For members of the restored parliament, it's now business as usual. Each is aware that in parliamentary tradition, not a paisa of allocation can be changed unless the government changes. Yet, in ritualistic fashion, the honourable members discuss the budget and refuse to accept that they have outlived their usefulness.
Meanwhile, the prime minister has given government secretaries a two-month deadline to come up with a "vision" for the next decade. Perhaps our octogenarian premier fails to recognise that his only brief is to lead the country towards constituent assembly elections.
On the other side of the political aisle, the Maoists want to put the monarchy in suspended animation till the formation of the constituent assembly.The 'international community' is under the impression that the worst in Nepal is over: civil liberties have been restored, the army is back in barracks, and the parliament has established its supremacy over the monarchy among other institutions of the state. All that remains to be done now is demobilisation, disarmament and reintegration of rebels to transform the Maoists into UML cadres.
It wasn't the Nepal Army that coerced the Maoists into negotiating a settlement, and the dips know that. They also realise that both sides are capable of scuttling the peace process. But like most of us, they see what they want to see and fail to read the undercurrent of discontent.
The government is unhappy with parliamentarians, MPs aren't satisfied with the executive, the rebels aren't pleased with either of them and the nascent civil society is dissatisfied with the collective behaviour of all the movers and shakers that have downgraded the agenda of peace and democracy.

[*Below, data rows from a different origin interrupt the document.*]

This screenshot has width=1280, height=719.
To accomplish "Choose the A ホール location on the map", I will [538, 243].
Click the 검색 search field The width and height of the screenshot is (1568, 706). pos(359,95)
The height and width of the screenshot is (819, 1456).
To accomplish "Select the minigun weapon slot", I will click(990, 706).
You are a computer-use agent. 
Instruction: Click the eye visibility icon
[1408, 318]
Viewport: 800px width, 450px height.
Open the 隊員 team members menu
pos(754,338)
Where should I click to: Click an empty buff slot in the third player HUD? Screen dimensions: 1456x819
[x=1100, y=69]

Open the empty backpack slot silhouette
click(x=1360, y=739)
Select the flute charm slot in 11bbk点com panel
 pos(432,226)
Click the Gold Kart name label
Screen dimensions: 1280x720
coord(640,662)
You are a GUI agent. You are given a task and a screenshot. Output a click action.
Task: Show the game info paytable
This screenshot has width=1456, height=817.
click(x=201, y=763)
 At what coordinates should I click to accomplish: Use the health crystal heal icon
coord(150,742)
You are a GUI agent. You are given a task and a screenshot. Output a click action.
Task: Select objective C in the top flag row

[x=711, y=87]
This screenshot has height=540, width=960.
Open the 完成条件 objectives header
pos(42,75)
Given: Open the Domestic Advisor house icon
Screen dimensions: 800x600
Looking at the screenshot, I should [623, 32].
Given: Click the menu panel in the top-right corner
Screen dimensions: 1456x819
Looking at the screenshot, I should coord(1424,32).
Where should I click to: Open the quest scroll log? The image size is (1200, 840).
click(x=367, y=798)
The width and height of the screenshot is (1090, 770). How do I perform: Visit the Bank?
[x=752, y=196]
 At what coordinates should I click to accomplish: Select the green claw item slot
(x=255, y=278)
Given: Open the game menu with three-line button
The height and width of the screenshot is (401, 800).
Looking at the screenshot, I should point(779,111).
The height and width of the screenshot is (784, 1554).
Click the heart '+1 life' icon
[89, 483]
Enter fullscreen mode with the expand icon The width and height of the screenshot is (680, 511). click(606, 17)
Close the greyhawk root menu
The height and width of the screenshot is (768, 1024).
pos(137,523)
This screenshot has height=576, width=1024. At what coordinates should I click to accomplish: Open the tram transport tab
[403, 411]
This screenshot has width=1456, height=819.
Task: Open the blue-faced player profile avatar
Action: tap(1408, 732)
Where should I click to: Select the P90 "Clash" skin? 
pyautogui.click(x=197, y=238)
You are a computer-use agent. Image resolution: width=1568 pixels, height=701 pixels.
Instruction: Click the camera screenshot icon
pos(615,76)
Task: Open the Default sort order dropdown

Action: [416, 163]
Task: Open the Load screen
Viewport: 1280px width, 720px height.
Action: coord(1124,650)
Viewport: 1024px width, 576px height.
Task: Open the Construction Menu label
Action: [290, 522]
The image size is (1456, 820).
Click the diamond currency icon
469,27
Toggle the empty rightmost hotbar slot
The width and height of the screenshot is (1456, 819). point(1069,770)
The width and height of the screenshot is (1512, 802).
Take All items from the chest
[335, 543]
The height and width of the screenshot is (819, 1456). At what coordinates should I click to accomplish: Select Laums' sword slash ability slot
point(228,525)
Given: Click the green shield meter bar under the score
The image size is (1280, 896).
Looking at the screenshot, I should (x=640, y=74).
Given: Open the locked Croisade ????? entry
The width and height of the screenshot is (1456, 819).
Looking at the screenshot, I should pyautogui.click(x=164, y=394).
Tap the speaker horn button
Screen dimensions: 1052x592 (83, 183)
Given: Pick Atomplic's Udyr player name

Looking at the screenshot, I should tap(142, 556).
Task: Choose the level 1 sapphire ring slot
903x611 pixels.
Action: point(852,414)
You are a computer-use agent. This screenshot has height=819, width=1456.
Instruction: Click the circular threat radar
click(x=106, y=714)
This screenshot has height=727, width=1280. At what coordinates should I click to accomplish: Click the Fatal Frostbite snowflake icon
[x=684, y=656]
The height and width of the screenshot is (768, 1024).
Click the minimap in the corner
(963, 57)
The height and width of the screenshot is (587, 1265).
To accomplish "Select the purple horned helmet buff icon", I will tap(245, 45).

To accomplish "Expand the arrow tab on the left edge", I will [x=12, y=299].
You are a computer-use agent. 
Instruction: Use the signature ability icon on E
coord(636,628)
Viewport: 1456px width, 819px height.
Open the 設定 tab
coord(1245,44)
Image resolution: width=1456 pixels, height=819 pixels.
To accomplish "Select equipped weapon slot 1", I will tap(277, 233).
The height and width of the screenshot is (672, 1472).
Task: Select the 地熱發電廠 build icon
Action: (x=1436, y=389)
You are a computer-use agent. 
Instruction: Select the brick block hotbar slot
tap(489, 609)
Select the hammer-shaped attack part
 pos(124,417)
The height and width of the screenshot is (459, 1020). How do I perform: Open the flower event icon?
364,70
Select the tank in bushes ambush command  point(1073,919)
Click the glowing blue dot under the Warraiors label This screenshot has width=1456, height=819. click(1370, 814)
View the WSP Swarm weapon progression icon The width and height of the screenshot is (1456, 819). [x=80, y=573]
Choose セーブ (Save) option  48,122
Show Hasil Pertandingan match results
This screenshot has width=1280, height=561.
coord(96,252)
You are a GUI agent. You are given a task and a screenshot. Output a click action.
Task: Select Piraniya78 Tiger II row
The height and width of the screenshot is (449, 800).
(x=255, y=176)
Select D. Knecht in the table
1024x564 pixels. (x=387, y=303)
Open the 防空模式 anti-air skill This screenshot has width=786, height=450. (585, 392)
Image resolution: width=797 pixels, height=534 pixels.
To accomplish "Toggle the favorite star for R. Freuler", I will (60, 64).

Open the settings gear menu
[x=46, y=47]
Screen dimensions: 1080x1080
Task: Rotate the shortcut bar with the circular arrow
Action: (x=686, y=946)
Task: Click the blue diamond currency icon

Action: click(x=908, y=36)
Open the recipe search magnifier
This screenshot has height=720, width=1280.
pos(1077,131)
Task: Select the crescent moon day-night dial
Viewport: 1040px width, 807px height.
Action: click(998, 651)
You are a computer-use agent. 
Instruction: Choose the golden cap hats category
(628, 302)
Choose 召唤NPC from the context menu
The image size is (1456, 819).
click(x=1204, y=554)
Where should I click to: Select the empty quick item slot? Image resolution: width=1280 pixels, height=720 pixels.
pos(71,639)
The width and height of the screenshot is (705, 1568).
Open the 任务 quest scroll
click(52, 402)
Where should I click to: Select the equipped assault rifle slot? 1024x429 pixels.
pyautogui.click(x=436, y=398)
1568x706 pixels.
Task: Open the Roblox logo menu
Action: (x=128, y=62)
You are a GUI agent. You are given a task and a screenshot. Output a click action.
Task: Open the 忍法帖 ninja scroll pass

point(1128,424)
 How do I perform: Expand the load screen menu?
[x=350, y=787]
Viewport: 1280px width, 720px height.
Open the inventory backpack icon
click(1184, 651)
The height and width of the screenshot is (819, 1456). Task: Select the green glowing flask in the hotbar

On the right side of the centre, the two Congresses are contemplating a merger-unification is a misnomer that hides the difference in their political approaches. Koirala has prophesied that the marriage of convenience will materialise before Dasain. If this development were to lull the NC into complacency, the issue of constituent assembly would be put on hold. The resulting triumph may push the rebels into a corner.
On the UML side, it's not all hunkydory either. The recently concluded central committee meeting of the UML has decided to form a republican alliance of like-minded parties on the condition that the fate of the monarchy will be subjected to a referendum. What this actually means is that the UML will guarantee the survival of monarchy (it's difficult, though not impossible, to abolish monarchy through a plebiscite) if it is accommodated back (the party often worked with the palace in the past) into the royalist camp.
The republican slogan seems to be a ruse to delay the constituent assembly elections by harping upon the redundant concept of referendum. By blathering incessantly about the importance of October Revolution or the inevitability of the next urban uprising, the Maoist leadership has blithely walked into the trap of those who want to maintain the status quo in the country.
And, suddenly it has become fashionable to disparage the Maoists. This may push the comrades to floww through on their threat to launch a peaceful urban uprising. From there it isn't far to the jungle.
A re-adoption of a constituent assembly program by all parties is the only method of stepping back from the edge of yet another abyss. Perhaps the civil society movement that has kicked off again will succeed in bringing the lost agenda back into circulation.